◆ **Instructions to follow**
Reproduce the stretch of items from the start through the line containing "Action: pos(260,188)", requests included, and scale every coordinate in the answers by 1.15, rounding to whole numbers with halves rounded up. Keep all other text unchanged.

◆ **Record set**
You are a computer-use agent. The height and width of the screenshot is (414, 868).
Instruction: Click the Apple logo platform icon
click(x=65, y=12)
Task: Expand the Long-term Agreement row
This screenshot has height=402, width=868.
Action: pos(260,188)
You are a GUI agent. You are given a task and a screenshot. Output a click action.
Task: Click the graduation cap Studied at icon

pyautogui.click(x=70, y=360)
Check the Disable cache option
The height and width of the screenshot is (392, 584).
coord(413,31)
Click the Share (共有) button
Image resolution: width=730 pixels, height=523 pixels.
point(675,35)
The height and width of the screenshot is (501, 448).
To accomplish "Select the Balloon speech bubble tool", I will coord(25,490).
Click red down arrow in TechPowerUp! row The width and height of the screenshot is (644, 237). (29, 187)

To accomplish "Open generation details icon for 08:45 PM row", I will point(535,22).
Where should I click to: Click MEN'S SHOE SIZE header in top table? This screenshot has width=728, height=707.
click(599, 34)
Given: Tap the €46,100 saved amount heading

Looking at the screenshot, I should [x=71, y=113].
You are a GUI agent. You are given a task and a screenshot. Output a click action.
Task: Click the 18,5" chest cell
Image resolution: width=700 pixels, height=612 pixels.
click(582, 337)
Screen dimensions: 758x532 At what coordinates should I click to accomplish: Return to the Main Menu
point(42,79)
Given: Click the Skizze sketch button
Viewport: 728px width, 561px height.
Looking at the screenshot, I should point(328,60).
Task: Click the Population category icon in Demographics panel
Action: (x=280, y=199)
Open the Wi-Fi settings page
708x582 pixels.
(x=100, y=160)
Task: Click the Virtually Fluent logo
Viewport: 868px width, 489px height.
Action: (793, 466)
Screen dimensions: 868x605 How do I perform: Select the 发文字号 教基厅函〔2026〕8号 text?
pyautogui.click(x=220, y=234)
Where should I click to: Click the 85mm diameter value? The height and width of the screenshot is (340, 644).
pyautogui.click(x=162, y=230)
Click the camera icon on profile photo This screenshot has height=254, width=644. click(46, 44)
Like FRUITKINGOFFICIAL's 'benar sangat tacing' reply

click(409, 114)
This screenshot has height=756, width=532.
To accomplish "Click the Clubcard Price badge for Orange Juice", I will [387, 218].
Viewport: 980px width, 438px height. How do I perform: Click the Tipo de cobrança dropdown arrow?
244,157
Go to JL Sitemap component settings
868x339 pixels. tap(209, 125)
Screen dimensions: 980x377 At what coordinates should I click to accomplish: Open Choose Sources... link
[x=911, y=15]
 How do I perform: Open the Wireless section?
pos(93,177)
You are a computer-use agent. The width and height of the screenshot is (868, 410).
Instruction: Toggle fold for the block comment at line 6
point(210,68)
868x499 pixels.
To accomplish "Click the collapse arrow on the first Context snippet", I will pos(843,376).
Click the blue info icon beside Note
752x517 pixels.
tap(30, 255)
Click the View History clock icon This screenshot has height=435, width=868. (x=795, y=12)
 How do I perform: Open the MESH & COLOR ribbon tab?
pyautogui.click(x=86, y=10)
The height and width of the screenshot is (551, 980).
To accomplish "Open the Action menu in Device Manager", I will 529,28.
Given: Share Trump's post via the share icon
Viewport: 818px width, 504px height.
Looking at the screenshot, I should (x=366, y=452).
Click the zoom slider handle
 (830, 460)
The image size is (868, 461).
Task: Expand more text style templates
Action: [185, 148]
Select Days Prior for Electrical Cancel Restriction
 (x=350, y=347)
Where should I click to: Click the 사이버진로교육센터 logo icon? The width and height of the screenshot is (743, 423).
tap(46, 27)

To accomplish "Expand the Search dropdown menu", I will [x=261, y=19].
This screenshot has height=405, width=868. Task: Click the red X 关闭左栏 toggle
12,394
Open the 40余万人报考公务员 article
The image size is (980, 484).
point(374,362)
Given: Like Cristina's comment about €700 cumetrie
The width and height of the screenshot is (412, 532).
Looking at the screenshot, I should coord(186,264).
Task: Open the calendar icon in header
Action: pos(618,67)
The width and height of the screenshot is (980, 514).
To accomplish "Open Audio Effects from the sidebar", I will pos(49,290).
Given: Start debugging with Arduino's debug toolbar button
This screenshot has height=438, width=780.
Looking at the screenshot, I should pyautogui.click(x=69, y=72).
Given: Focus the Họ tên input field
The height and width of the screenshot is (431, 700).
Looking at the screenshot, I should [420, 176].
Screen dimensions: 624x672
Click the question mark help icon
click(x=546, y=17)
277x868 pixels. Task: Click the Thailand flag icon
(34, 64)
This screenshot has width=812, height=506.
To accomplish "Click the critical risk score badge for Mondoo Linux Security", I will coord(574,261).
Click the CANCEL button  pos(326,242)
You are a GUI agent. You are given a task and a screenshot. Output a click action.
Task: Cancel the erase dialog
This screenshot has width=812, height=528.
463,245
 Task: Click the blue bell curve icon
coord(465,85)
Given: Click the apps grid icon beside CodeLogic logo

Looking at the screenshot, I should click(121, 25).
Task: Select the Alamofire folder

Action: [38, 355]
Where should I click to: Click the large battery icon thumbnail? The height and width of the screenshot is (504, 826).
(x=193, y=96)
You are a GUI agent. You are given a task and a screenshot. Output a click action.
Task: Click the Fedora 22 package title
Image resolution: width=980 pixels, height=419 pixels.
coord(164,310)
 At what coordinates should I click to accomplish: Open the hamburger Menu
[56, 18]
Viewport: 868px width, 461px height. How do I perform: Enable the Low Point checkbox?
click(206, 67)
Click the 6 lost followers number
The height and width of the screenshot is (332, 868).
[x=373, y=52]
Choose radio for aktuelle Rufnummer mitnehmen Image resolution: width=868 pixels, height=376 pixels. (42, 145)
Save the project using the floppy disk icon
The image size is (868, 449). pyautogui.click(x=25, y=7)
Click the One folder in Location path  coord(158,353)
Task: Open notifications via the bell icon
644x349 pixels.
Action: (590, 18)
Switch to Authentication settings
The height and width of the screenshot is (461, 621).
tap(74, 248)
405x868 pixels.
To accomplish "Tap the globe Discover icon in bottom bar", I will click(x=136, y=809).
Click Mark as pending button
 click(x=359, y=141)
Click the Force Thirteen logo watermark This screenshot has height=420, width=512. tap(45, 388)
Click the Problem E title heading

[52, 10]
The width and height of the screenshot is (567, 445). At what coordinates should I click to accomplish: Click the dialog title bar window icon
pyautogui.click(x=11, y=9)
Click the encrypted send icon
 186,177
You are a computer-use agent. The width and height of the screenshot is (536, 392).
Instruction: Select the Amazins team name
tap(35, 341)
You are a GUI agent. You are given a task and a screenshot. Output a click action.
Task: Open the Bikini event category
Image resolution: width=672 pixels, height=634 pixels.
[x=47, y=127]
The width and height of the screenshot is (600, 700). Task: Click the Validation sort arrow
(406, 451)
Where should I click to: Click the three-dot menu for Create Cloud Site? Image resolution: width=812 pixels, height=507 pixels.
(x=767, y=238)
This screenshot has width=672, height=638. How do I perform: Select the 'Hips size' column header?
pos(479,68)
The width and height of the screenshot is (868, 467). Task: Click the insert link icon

◆ **Solution to the exercise**
You are a computer-use agent. The height and width of the screenshot is (414, 868).
Instruction: Click the Apple logo platform icon
click(x=75, y=14)
Task: Expand the Long-term Agreement row
This screenshot has height=402, width=868.
Action: pos(299,216)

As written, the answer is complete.